Wednesday, January 28, 2015
The Haystacks - Part 1
The old man in the little store at Red Desert, WY had a bighorn sheep skull he'd picked up in the breaks south of Man and Boy Butte back in the ‘50s – the 1950s. Both the man and the sheep skull looked like they could have just as easily found one another in the 1850’s. Both were sun-dried and weathered relics in this little oasis in the middle of the sagebrush sea. The country south of Wamsutter was still wild when my dad and I used to stop in at the store for a Coke on our way home from a daytrip to Fort Laclede or the Haystacks. The old man and the little store grew older and shabbier together over the years as the Lincoln Highway was replaced by Interstate 80. Finally they both passed away. I wonder what ever became of that sheep skull.

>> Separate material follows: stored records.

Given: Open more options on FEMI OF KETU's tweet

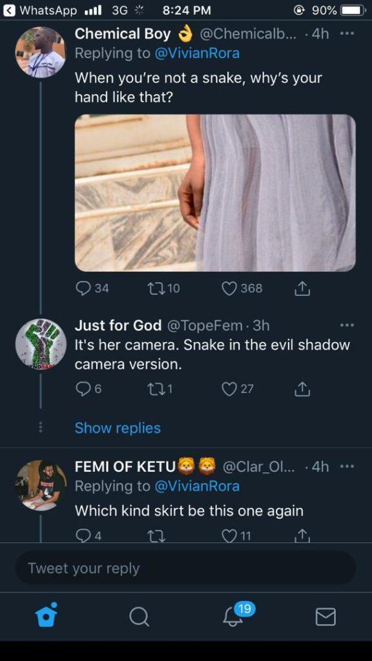Looking at the screenshot, I should coord(346,467).
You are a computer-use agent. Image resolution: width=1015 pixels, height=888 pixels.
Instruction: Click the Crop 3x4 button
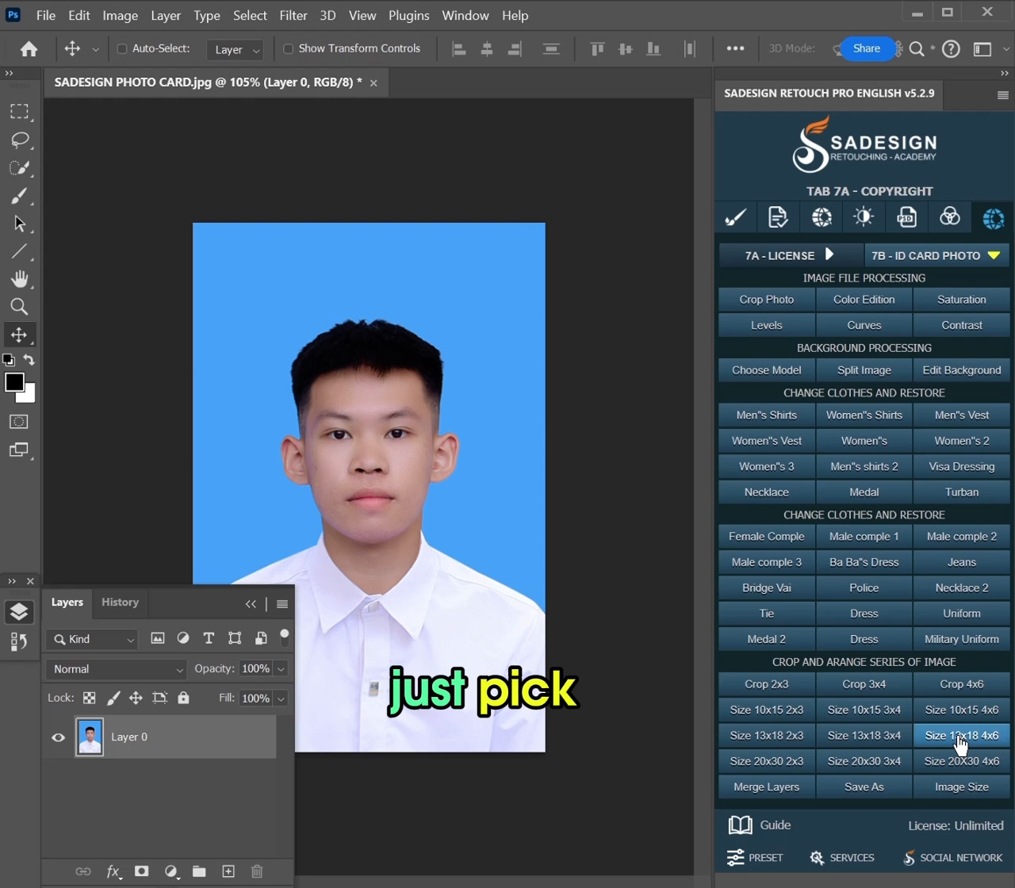[864, 684]
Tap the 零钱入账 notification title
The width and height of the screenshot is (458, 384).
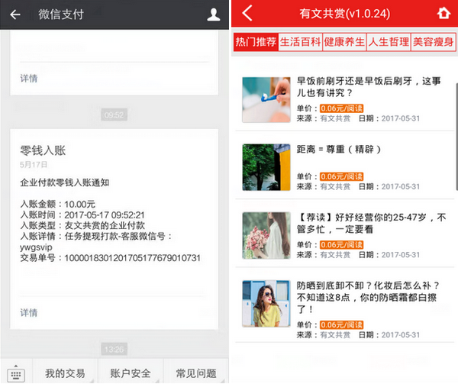(43, 150)
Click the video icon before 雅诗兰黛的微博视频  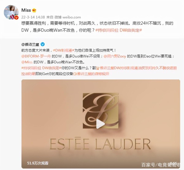click(x=75, y=74)
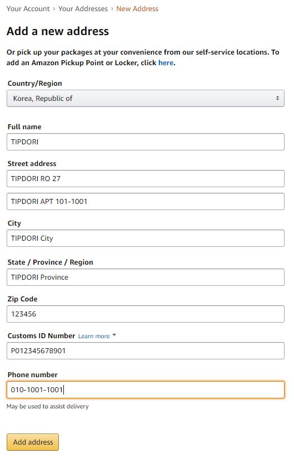
Task: Select the Customs ID Number input P012345678901
Action: pyautogui.click(x=146, y=351)
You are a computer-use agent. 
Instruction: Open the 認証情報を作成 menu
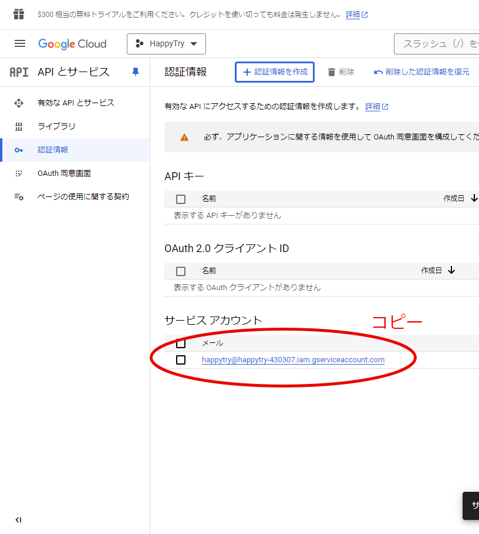click(275, 72)
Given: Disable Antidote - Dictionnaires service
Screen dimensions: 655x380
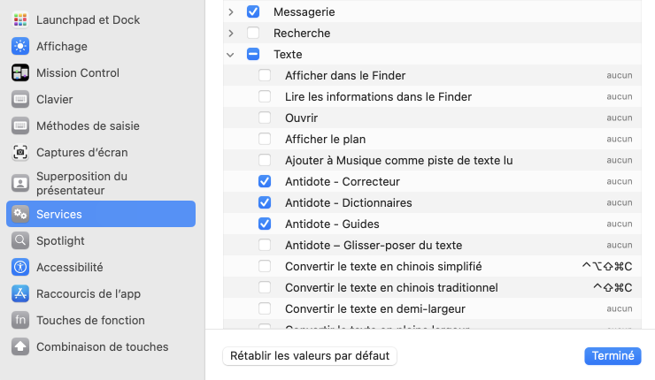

I wonder what ever became of the country he found it in, too. I tried to take The Apprentice and his dad in there not long ago. The sagebrush sea was gone, chopped into little pieces up by a spider web of roads and pipelines, wellpads and compressor stations. It took me three hours to find the road along the north side of the Haystacks, and another hour to find the little two-track that dead-ends where we used to camp. The old timers claimed that Butch Cassidy used to camp for a day or two in the Haystacks too, back in the day. He could rest his horses and watch his back trail to make sure nobody was following him on the Outlaw Trail from Hole in the Wall to Brown’s Park. It was a dry and lonely camp then, but not anymore. It’s part of one of the largest gas fields in America.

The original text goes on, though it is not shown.